From June 20 on, François Hollande, Jean-Marc Ayrault and Michel Sapin, one after the other, have countered the figures on a civil service staff cut published by Le Figaro newspaper.

On the morning of June 21, the Prime Minister’s office explained to Agence France Presse that the figure of a 2.5% yearly cut in staff, except in the ministries of National Education, Justice, and the Interior, “is not that of the government, the outcome of intra-ministerial discussions will be made public at the end of the month, and the final framework will come late in June.” From the 2012 Earth Summit in Rio de Janeiro, François Hollande stated to Le Monde newspaper that “This seems unlikely to me. After all, if this were the case, I would have been informed.”

For his part, the Minister of Labor, Michel Sapin, refused to confirm “these figures point by point,” which “are not necessarily correct, point by point, it’s up to the government and the concerned ministers to make announcements on the figures in the days and weeks to come.”

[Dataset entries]
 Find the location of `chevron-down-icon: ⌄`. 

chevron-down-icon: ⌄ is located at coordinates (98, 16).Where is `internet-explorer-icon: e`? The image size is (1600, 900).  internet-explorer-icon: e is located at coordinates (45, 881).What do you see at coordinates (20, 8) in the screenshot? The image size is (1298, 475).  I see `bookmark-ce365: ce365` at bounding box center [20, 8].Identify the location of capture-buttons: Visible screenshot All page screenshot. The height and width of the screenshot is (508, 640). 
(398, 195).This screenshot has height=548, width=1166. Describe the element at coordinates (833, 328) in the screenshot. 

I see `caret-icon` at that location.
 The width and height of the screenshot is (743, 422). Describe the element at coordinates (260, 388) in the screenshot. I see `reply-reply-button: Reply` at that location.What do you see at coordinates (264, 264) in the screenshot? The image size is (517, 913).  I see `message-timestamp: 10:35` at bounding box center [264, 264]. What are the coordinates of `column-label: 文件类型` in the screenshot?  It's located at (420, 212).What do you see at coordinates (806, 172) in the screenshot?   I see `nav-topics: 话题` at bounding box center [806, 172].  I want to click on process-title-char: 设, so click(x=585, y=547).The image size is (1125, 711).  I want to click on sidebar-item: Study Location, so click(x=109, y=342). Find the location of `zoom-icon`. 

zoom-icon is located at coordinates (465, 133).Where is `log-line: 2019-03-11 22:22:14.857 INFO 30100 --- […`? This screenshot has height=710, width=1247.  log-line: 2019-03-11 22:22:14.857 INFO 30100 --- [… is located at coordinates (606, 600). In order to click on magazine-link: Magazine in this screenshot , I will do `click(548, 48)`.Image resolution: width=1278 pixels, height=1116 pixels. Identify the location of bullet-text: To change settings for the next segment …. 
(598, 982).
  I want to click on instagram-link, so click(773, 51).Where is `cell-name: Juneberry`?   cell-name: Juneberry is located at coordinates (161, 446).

* **Task 1**:
In the article on the civil service staff cut, which ministries were excluded from the reported 2.5% yearly cut?
* **Task 2**:
Carry on the article on the civil service staff cut from its last sentence.

* **Reply 1**:
National Education, Justice, and the Interior.

* **Reply 2**:
François Hollande’s campaign promise.

Questioned on the Europe 1 radio network, the Minister of Labor moreover pointed out that controlling the number of civil servants is “not a revelation,” “it’s simply the realization of what François Hollande said throughout the election campaign: there will be no overall fall in the number of civil servants. And I can say this in a different way, there will not be an overall increase in the number of civil servants. If there is an increase in one ministry, there will be no increase in staff in some other ministry.”

Mr. Sapin also mentioned the “necessary” reductions in operating expenses, “offices, automobiles, all of the expenses that can be trimmed without endangering public service.”